--- Exercise a ---
In the records further down, duplicate the part that opens with the line containing "45, 592, 51)" and closes with the line containing "70, 642, 82)", keeping every character as it stands.

.....

Shanah Tovah, everyone. So good to see the Midway family gathered together for the New Year. Let us, during these Aseret Yemei Teshuvah, these Ten Days of Repentance, create those good prayers that will move us and the energy around us to health and fulfillment, to wisdom and peace, to all the good stuff that makes us feel alive in and focused on the days ahead. And may the blessings we are soon to enjoy impact on the people we love so that together we may go forward with the power and strength that allows us to enter a New Year with confidence and purpose.
There was once an investigative reporter traveling across America in search of interesting stories for a newspaper she wrote for. She came across a town in mid-America that, at first blush, seemed like every other town she had visited, but there was something odd about it, something very retro that she could not quite put her finger on. It all became clear to her as she strolled down Main Street that this was a town where no one had in hand a cell phone, an ipad, or a laptop, but everyone in town jotted notes down on a pad of paper with not even a pen, but a pencil. A pencil! She couldn’t remember when she had seen so many people with pencils in hand. So she stopped a clerk in the store and asked, “Excuse me, but can you tell me why in this town everyone uses a pencil?” And the clerk responded, “You must be from out of town, because here we all use pencils. These are special pencils: Goldberg’s pencils. These pencils are the wisest pencils in the world. When you write with these pencils, they actually make you feel better.” “What makes these pencils so special?” asked our travelling reporter. “No one really knows,” answered the clerk. “The pencils are produced in Goldberg’s factory. No one is permitted to enter the factory, but that Mr. Goldberg, he really knows how to make pencils.”

.....

--- Exercise b ---
Set down, word for word, the part of the New Year sermon above that opens with the words "Shanah Tovah, everyone." and closes with "confidence and purpose.".

[Extracted data records]
.....

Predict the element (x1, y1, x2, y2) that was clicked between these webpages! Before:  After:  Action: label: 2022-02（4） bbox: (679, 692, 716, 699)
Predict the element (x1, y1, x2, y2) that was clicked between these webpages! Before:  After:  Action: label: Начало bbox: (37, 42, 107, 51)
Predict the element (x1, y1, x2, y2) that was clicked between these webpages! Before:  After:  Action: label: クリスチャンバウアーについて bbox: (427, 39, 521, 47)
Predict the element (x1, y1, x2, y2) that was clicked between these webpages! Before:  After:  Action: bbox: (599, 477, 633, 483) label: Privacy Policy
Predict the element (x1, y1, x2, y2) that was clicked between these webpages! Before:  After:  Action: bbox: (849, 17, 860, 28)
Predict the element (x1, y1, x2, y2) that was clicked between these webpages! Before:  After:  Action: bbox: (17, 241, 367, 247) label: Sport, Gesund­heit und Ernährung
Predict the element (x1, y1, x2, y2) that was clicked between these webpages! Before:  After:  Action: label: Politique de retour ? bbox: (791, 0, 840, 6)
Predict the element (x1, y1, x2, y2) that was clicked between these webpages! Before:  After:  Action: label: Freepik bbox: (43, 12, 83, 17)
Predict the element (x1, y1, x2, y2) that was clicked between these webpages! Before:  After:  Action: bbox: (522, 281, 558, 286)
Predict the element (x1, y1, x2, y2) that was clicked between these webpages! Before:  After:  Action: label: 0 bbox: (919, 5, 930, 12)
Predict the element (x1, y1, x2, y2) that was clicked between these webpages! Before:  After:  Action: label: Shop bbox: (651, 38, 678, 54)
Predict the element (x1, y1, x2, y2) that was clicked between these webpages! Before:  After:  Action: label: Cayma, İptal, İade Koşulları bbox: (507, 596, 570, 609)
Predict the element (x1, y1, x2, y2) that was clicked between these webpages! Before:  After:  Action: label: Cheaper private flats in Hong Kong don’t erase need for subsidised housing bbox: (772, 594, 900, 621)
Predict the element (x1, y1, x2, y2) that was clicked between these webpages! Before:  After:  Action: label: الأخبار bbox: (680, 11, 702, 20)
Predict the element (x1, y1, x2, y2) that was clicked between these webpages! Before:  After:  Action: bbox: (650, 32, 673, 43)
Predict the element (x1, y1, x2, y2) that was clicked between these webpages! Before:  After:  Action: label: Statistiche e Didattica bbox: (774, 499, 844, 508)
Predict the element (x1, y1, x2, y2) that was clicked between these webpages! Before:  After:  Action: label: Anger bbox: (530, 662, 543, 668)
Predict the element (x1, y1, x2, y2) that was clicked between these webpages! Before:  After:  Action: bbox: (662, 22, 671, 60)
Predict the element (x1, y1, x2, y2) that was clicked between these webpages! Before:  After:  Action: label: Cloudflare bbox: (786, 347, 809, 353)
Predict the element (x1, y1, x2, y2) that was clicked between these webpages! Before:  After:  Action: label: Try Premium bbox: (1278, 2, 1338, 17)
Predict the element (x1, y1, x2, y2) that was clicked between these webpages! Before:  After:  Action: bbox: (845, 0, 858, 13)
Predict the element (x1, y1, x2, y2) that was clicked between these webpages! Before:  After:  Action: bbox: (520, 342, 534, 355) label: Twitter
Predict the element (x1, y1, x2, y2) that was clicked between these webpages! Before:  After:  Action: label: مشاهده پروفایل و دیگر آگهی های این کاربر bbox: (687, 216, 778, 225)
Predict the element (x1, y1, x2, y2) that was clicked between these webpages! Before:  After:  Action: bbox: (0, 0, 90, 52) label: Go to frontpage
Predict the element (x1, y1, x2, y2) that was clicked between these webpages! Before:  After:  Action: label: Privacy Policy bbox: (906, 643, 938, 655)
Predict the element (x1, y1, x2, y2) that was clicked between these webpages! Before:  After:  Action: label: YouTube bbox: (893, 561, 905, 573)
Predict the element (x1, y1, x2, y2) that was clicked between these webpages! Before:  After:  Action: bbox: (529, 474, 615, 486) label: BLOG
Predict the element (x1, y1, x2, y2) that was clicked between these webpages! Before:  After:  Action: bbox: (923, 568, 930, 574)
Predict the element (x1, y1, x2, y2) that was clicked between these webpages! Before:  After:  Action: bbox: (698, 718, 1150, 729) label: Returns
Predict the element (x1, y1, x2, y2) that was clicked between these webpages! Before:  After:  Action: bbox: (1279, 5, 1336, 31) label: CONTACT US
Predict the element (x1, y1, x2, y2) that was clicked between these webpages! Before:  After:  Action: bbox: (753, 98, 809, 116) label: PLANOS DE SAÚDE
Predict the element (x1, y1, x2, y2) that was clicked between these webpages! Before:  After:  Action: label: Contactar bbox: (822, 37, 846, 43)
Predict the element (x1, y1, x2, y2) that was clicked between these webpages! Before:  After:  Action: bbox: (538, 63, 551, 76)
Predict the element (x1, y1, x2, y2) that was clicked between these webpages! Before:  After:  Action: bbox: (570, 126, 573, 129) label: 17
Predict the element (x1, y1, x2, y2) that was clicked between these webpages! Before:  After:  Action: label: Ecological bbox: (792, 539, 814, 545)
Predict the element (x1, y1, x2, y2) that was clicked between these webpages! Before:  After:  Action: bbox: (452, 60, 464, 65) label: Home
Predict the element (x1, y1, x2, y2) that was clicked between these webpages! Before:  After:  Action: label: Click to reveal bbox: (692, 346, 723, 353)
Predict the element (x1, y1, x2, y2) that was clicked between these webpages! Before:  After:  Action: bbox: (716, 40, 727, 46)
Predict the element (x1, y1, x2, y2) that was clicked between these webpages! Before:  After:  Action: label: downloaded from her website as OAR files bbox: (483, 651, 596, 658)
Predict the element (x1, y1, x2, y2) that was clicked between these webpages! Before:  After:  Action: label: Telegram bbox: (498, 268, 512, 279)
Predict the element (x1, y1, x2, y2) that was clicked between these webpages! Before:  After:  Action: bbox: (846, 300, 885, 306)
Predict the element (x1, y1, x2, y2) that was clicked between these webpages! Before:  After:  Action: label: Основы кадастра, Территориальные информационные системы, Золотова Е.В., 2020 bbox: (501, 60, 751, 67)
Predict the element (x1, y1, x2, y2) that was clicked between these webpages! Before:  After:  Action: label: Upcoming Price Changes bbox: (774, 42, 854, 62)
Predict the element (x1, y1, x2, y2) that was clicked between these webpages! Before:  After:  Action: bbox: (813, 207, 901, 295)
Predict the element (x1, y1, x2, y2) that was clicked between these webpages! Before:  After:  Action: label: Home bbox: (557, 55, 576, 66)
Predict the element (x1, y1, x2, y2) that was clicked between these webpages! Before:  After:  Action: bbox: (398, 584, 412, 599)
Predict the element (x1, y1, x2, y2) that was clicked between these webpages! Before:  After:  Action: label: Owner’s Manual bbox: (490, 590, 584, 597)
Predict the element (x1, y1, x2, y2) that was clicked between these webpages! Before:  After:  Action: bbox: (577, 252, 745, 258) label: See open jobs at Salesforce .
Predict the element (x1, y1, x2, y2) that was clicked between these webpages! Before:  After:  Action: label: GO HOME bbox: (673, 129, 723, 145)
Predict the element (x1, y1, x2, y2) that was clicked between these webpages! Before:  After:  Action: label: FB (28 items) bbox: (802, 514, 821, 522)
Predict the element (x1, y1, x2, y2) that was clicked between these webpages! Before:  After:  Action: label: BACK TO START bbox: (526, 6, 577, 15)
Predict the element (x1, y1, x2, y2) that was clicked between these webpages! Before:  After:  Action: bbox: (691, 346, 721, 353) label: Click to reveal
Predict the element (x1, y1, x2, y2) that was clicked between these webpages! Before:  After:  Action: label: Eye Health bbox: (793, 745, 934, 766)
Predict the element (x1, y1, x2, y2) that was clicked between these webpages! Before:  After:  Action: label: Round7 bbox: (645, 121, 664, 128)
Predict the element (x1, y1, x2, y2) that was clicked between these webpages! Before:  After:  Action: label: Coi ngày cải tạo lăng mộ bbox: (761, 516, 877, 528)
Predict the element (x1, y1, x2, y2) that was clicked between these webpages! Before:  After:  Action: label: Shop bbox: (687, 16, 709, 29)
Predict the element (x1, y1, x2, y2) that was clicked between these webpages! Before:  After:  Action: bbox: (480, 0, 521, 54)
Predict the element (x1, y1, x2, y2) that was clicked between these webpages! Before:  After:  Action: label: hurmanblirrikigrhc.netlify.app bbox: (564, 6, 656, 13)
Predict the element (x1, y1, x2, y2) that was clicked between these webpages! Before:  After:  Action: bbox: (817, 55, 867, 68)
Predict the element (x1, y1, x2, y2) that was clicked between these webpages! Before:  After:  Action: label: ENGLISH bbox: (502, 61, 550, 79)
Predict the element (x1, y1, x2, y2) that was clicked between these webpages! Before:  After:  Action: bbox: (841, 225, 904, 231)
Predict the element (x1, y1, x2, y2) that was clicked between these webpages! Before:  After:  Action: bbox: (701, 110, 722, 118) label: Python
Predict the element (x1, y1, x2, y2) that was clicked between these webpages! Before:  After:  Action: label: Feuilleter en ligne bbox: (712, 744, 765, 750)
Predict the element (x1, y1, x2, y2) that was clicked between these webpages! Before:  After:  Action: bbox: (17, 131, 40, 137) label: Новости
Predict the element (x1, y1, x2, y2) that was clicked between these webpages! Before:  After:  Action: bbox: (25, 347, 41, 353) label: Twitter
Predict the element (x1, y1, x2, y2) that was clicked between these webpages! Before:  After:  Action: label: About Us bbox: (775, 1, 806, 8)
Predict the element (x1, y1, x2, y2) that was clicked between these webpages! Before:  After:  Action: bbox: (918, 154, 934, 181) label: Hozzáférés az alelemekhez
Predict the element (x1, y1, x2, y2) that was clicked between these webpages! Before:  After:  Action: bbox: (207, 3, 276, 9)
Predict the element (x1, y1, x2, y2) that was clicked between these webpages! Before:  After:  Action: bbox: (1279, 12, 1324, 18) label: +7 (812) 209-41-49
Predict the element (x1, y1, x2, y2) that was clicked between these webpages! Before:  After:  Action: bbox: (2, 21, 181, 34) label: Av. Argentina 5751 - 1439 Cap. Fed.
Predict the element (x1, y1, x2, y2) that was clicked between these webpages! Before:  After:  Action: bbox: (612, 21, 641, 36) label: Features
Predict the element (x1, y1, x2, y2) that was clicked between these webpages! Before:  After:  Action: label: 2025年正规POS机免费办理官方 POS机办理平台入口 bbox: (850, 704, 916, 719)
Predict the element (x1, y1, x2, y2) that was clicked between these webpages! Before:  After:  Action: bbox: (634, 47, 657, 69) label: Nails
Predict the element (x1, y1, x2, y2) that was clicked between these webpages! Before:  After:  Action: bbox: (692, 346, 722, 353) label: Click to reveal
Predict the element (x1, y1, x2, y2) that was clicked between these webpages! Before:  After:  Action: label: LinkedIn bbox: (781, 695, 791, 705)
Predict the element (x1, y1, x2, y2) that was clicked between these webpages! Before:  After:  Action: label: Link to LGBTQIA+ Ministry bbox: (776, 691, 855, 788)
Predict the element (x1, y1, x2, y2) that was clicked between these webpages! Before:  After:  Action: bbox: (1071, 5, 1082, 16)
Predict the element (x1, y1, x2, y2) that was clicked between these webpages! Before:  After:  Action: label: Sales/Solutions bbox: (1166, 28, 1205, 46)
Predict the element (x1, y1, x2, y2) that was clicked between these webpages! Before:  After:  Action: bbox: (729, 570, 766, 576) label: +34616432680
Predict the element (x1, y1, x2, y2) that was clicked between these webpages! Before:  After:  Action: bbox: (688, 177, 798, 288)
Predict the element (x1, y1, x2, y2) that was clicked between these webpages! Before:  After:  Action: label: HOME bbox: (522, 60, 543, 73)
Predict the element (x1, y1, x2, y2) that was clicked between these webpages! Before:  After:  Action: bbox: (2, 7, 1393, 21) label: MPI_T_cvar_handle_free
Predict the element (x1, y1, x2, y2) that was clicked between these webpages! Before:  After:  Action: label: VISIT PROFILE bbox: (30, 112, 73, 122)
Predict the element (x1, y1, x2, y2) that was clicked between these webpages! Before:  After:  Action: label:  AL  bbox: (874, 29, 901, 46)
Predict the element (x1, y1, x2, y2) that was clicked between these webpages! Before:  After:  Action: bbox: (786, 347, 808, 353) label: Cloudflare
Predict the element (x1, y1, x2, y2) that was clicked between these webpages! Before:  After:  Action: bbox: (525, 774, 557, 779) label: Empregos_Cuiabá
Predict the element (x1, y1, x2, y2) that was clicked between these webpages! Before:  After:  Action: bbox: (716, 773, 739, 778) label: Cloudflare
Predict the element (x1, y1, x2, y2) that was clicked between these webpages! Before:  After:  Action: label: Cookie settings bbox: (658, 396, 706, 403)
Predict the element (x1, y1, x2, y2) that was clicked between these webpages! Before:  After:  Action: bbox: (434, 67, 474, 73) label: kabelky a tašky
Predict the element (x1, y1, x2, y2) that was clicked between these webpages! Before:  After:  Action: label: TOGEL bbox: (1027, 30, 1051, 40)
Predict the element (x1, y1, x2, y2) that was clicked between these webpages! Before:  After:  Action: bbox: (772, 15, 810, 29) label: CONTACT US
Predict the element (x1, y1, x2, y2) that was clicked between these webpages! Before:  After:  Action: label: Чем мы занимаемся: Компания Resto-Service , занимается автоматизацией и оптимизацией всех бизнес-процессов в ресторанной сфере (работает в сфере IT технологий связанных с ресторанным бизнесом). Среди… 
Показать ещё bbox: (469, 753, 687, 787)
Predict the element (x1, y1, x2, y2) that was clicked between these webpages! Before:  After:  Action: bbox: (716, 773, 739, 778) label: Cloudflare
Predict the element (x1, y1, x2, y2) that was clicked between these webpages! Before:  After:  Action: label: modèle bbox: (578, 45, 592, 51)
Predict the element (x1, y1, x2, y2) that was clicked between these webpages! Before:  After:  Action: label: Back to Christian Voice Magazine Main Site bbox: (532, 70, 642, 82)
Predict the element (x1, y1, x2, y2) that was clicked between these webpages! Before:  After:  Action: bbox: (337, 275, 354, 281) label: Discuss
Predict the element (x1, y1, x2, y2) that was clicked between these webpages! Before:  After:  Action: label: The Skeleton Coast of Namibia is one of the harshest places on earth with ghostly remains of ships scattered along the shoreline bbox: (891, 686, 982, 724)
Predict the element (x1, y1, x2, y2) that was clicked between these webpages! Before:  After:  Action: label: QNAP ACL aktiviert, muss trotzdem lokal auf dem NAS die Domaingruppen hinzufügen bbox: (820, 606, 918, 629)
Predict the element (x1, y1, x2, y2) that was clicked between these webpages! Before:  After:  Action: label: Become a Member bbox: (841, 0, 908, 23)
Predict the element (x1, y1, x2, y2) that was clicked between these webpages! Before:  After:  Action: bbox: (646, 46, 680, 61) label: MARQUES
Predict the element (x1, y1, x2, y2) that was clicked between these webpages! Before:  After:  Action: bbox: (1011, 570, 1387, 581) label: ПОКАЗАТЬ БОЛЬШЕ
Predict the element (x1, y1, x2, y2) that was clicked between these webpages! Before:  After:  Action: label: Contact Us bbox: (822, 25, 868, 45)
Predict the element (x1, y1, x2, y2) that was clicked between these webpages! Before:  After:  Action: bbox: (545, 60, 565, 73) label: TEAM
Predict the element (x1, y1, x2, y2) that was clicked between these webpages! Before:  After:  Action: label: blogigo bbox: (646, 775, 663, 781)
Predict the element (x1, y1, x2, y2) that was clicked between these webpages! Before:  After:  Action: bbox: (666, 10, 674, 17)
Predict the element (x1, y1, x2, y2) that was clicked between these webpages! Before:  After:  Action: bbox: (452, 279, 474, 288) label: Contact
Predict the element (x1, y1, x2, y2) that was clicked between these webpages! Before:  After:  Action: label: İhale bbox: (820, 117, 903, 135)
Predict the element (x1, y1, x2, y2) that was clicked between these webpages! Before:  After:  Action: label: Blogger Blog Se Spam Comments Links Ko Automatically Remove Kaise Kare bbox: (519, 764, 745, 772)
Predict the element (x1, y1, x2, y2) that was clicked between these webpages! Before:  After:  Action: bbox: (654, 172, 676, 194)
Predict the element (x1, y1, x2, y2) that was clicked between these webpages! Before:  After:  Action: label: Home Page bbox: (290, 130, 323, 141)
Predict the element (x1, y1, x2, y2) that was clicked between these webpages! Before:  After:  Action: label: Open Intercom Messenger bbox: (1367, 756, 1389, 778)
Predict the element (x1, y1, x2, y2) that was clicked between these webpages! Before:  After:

.....

--- Exercise output a ---
Predict the element (x1, y1, x2, y2) that was clicked between these webpages! Before:  After:  Action: label: modèle bbox: (578, 45, 592, 51)
Predict the element (x1, y1, x2, y2) that was clicked between these webpages! Before:  After:  Action: label: Back to Christian Voice Magazine Main Site bbox: (532, 70, 642, 82)

--- Exercise output b ---
Shanah Tovah, everyone. So good to see the Midway family gathered together for the New Year. Let us, during these Aseret Yemei Teshuvah, these Ten Days of Repentance, create those good prayers that will move us and the energy around us to health and fulfillment, to wisdom and peace, to all the good stuff that makes us feel alive in and focused on the days ahead. And may the blessings we are soon to enjoy impact on the people we love so that together we may go forward with the power and strength that allows us to enter a New Year with confidence and purpose.